#### SOURCE EXTRACT
Created on 06 Jul 2026

Authors

Mansi Sharma, Yan Zhao

Published in

RSC advances. Jul 03, 2026. Epub Jul 03, 2026.

Abstract

Protein-protein interactions (PPIs) are fundamental to cellular function, yet selectively inhibiting them remains a significant challenge. This difficulty arises because PPI interfaces involve surface areas (1000-5000 Å2) significantly larger than those involved in small-molecule ligand recognition. Here, we report the development of molecularly imprinted nanoparticles (MINPs) designed to target the disordered C-terminal tails (CTTs) of α- and β-tubulins. By modulating hydrogen-bonding functional monomers and cross-linkers, we tuned the MINP binding properties to achieve either dual α- and β-tubulin affinity or high selectivity for a single isoform. A nonselective MINP was found to outperform its more selective counterparts, likely by maximizing target occupancy and inducing steric clashes across the microtubule lattice. This dense molecular recognition leads to potent microtubule disruption, G2/M phase arrest, and apoptosis in MDA-MB-231 breast cancer cells. These findings demonstrate that intrinsically disordered protein regions like CTTs are viable targets for PPI regulation.

PMID:
42405052
Bibliographic data and abstract were imported from PubMed on 06 Jul 2026.

#### ASSIGNED TASK
In the abstract on molecularly imprinted nanoparticles, what part of α- and β-tubulins were the nanoparticles designed to target?

#### DATA
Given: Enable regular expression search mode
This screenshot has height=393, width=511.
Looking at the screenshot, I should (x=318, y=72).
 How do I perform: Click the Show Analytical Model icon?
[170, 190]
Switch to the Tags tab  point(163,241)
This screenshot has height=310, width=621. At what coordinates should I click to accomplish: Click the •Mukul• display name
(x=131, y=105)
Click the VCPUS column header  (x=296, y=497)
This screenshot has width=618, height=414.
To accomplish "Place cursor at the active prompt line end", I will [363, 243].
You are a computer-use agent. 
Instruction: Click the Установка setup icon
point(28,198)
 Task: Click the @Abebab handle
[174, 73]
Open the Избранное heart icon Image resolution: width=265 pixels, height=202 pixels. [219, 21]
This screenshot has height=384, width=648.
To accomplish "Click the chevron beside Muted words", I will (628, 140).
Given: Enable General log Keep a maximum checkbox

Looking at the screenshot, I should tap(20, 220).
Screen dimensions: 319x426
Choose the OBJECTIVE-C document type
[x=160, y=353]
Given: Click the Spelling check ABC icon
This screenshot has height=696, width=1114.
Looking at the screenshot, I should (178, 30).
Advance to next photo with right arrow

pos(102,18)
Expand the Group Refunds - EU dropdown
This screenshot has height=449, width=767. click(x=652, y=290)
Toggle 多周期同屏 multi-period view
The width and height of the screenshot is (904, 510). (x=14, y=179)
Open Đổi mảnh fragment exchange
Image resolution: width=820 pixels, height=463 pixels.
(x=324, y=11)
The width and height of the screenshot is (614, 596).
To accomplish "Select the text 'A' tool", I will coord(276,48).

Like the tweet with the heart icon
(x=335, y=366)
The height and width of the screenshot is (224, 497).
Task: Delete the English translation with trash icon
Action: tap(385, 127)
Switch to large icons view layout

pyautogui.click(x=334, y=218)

#### OUTPUT
The disordered C-terminal tails (CTTs).